-------- BLOQUE DE TEXTO
Mike palideció –aunque más pálidos estaban los productores que veían escapar la presa de sus manos ávidas–. Pero enseguida me respondió que lamentaba que yo tuviera esa opinión de su trabajo cinematográfico, pero debía tener fe en que él no iba a acercarse a un texto tan inexorable como el mío si no sintiera una íntima relación con él y su temática. Había nacido, después de todo, en Berlín en 1931 y a los siete años había emigrado a los Estados Unidos, con su hermano como única compañía. Algo sabía de pérdidas, algo sabía de la violencia estatal, algo sabía de la desmemoria.
Quedamos en juntarnos una semana más tarde para ver si podíamos llegar a un acuerdo. Era fundamental para mí que Angélica conociera a Mike y me previniera, con su perspicacia habitual, si el director de Quién teme a Virginia Woolf era de confiar. Ese segundo encuentro anduvo mejor que el primero. Fue en la casa de Mike sobre el Hudson y, además de mi mujer, estaba presente la suya, la famosa periodista Diana Sawyer, que nos había horneado, de su propia mano, unos bizcochos divinos. No pasó más de media hora antes de que intercambiáramos miradas con Angélica y yo le dije que sí a Mike Nichols, que estaba feliz de trabajar con él.
Los meses que siguieron, especialmente el largo ensayo en Broadway, ya entrado 1992, fueron como una luna de miel. Tenía él una capacidad deslumbrante para comprender el texto. Percibía cada recoveco, cómo lo que un personaje decía en una escena tendría un eco significativo más adelante, cuál era el ritmo que había que dar a tal monólogo, la rapidez de tal otro diálogo. Especialmente revelador era ver cómo iba descubriendo con los actores sus deslices, sus máscaras, su intimidad. Me enterneció ver a Glenn Close apoyar su cabeza –esa mujer tan independiente y feroz, tan segura de sí misma– en el hombro de Mike, pedirle auxilio y refugio.
Los problemas surgieron al final del período de ensayos, cuando empezaron las representaciones preliminares con público antes del estreno propiamente dicho. Mike iba permitiendo o sugiriendo algunos leves cambios en el texto con los que yo no estaba de acuerdo, que disminuían, a mi entender, una cierto desazón en los parlamentos, suavizando ribetes ásperos y perturbadores, volviendo la obra un tanto menos transgresora. Reaccioné ante tales modificaciones con más arrogancia de la que Mike se merecía, con cierta histeria melodramática y excesivamente purista. Si terminamos reconciliados fue porque intervino Angélica, con la que Mike se llevaba especialmente bien; pero él y yo no volvimos nunca más a gozar de la misma amistad y franqueza. A veces cuando algo se quiebra no se recompone fácilmente, a veces no se recompone nunca.
----------------
- [TAREAS POR REALIZAR]:
1. Reproduce del relato sobre Mike Nichols el pasaje que empieza en "Los meses que" y sigue hasta "auxilio y refugio.", ambos incluidos.
2. Prosigue el relato sobre Mike Nichols a partir de su última oración.
-------- DATOS EXTRAÍDOS
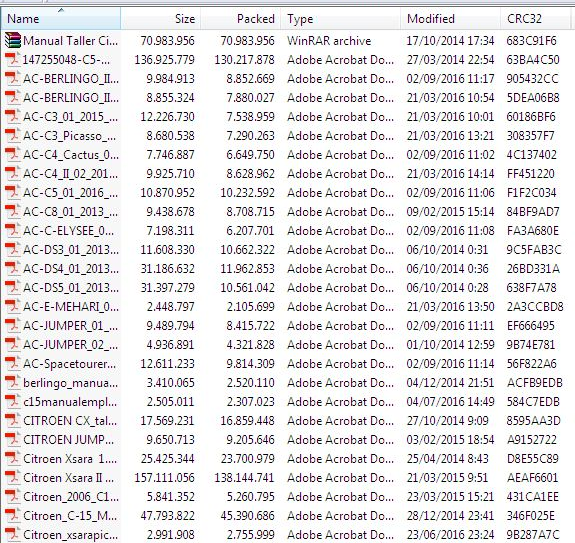
Task: Select the PDF icon of 147255048-C5 file
Action: coord(12,59)

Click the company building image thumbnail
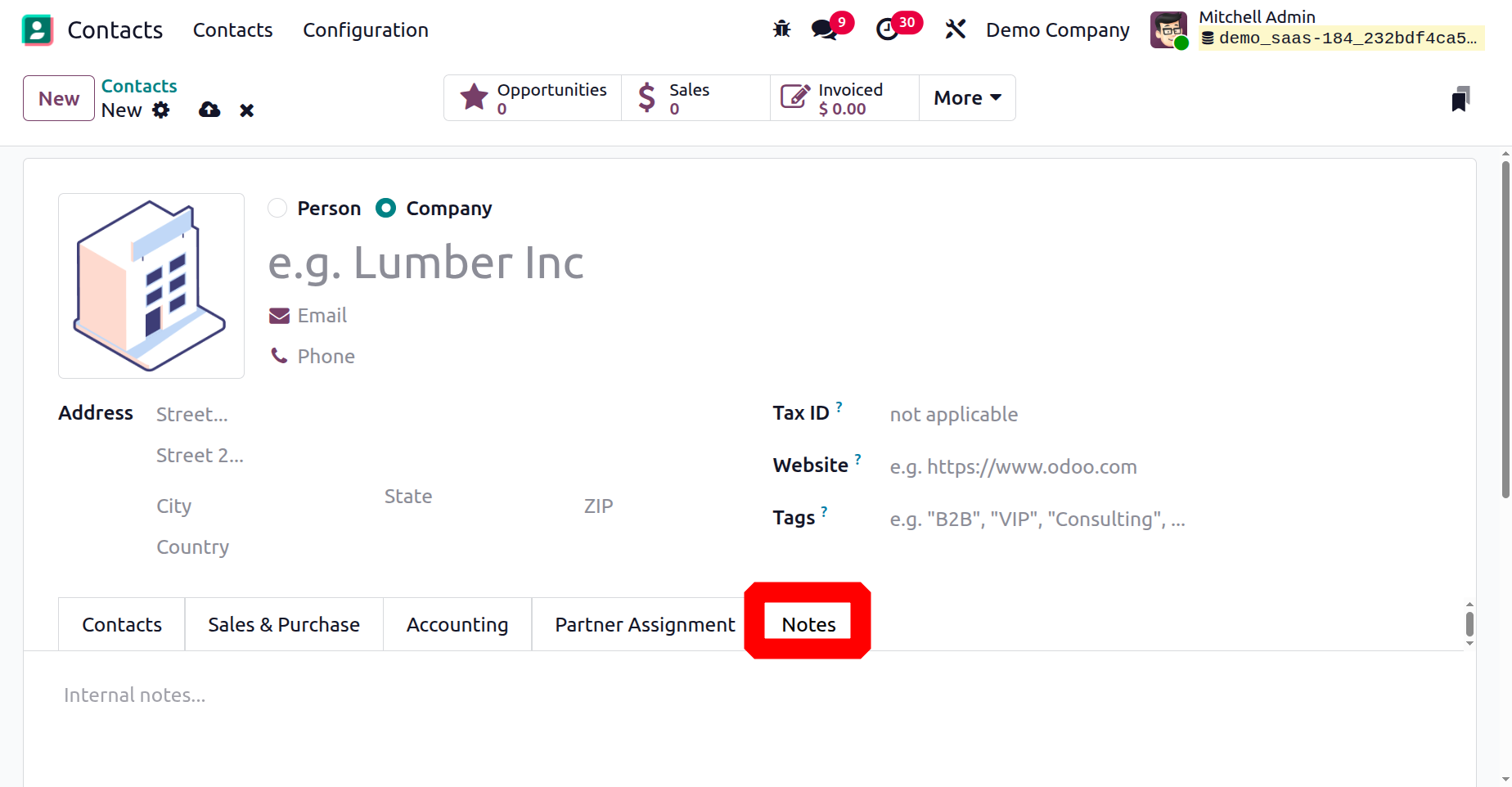(x=151, y=286)
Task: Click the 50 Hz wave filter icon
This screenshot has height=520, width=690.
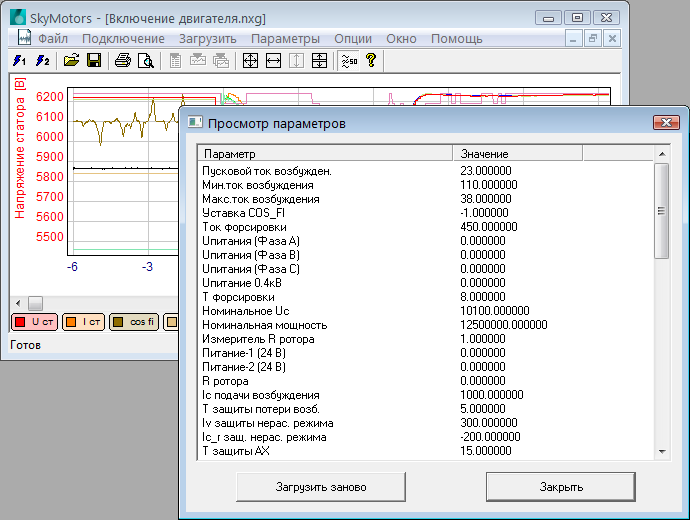Action: click(348, 61)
----------------
- [RESULTADOS EN ORDEN]:
1.
Los meses que siguieron, especialmente el largo ensayo en Broadway, ya entrado 1992, fueron como una luna de miel. Tenía él una capacidad deslumbrante para comprender el texto. Percibía cada recoveco, cómo lo que un personaje decía en una escena tendría un eco significativo más adelante, cuál era el ritmo que había que dar a tal monólogo, la rapidez de tal otro diálogo. Especialmente revelador era ver cómo iba descubriendo con los actores sus deslices, sus máscaras, su intimidad. Me enterneció ver a Glenn Close apoyar su cabeza –esa mujer tan independiente y feroz, tan segura de sí misma– en el hombro de Mike, pedirle auxilio y refugio.

2.
Lamento, ahora, en la hora de su muerte, que fuera así. Me gusta pensar en el día cuando recibimos a los actores en su casa sobre el Hudson y la calurosa acogida de Diane. Richard Dreyfuss se demoraba en llegar y propuse, entonces, que nos escondiéramos todos en un gigantesco ropero. Ahí estábamos Gene y Glenn y Angélica y yo y nuestro hijo menor Joaquín y Mike, Mike suprimiendo su risa, travieso y genial, escuchando cómo su propia mujer le decía a Dreyfuss que nos habíamos ido, que habíamos decidido poner a De Niro en su rol, y de repente todos salimos en tropel, dando alaridos, del escondite. Eso es lo que quiero recordar.
Y algo que Harold Pinter me contó. Cuando a Pinter le diagnosticaron cáncer al esófago, el mensaje más original y alentador que había recibido fue el de Mike Nichols. Rezaba así: “La muerte no tiene ni la menor idea con quién se está metiendo”.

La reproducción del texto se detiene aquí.